By Graham Haines
A new paper by the Ryerson City Building Institute examines how municipalities can accommodate the region’s population without relying on excessive sprawl or building too tall. Getting Intense: Rethinking Planning for an “Intensification First” Approach shows that there is significant land within our municipalities with huge potential to add housing through redevelopment at modest densities.
“Taking advantage of these opportunities would allow us to easily exceed the goals of the Growth Plan and provide an abundance of opportunities to build new family friendly housing,” says Bria Aird, graduate student and Research Assistant with the Ryerson City Building Institute.

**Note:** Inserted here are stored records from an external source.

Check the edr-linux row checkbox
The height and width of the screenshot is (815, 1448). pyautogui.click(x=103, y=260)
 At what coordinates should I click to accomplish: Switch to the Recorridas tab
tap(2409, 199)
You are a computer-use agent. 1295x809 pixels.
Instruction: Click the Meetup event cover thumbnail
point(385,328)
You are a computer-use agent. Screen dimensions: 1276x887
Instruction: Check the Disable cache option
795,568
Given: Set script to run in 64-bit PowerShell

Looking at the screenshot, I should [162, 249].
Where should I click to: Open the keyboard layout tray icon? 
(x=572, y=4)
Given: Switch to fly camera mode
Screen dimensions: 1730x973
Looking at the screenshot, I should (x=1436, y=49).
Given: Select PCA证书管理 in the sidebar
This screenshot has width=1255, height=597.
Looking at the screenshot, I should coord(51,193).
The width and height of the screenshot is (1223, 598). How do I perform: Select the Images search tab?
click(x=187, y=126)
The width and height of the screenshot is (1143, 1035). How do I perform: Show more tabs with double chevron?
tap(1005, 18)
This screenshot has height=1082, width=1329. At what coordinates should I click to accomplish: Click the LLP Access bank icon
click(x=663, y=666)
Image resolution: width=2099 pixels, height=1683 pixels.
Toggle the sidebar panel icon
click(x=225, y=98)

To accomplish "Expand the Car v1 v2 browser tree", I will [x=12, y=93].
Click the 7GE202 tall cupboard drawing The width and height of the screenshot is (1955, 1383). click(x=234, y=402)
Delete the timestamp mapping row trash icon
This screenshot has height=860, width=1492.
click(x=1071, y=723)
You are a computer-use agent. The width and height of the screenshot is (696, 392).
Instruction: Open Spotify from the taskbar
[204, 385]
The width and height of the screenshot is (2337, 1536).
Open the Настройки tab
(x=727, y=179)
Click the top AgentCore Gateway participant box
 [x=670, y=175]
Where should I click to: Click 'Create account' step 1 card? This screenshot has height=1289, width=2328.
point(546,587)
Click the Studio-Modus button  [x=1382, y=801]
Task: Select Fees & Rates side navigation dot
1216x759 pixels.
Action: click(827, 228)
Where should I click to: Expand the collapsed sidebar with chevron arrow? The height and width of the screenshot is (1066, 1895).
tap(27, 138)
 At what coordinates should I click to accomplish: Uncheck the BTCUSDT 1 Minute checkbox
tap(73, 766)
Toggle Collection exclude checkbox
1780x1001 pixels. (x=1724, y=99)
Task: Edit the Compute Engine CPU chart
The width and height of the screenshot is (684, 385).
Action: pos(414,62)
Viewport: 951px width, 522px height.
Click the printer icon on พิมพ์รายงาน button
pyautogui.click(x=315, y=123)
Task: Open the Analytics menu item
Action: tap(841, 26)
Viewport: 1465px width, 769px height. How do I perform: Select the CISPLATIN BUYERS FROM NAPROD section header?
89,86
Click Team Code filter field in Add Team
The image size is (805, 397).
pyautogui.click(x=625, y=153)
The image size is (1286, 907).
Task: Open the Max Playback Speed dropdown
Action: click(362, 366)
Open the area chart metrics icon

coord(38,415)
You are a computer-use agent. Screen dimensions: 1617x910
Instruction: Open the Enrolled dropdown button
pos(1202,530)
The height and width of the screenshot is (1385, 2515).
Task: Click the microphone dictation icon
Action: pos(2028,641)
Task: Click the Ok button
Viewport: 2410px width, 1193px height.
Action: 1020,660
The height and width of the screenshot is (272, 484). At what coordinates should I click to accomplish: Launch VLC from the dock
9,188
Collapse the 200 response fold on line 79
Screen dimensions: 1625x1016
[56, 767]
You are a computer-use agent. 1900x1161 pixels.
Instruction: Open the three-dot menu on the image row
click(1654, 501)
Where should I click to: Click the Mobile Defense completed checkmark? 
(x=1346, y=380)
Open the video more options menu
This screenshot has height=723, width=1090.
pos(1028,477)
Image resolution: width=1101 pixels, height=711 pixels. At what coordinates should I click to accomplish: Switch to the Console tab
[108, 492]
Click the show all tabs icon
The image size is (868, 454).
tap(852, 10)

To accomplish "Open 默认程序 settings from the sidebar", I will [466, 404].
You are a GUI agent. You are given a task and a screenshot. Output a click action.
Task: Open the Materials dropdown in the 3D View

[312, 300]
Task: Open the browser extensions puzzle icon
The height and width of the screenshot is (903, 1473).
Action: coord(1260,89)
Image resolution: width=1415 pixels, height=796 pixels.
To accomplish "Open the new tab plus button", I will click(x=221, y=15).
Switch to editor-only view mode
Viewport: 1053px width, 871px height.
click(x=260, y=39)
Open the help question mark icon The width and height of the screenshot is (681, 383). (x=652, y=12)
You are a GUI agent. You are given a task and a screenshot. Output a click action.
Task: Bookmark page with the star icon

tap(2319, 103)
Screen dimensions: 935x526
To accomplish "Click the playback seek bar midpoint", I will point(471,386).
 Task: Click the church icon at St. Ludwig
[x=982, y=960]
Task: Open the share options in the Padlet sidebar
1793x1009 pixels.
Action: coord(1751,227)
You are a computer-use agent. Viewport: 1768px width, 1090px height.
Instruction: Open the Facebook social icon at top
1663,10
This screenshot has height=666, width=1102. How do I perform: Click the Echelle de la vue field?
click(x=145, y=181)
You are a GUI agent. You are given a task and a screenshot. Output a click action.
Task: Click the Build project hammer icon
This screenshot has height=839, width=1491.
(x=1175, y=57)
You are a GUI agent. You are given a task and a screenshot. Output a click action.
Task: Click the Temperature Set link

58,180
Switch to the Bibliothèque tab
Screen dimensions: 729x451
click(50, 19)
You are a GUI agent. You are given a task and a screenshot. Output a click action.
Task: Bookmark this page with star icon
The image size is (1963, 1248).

“With land protection and intensification becoming key goals of municipalities across Canada, we need to rethink how we approach growth planning,” says Graham Haines, Research Manager of the Ryerson City Building Institute. “Our key planning tools such as zoning by-laws are often reactive and restrictive and run counter to the goal of intensification. This needs to change if we intend to better protect land, embrace intensification, and build affordable family-friendly housing.”
The study models Mississauga as an example and finds that the municipality could accommodate over 160,000 new homes through low to medium density or “missing middle” intensification within transit corridors, GO station areas, and growth nodes.
“We can improve housing affordability by building homes for families close to employment, transit, and neighbourhood services by focusing on developable land within the urban footprint,” adds Haines.
To illustrate this point, the study demonstrates that most of Peel Region’s projected population growth could be accommodated through medium density intensification in Mississauga. Capitalizing on all intensification opportunities across Peel could significantly reduce the pressure of sprawl on agricultural lands.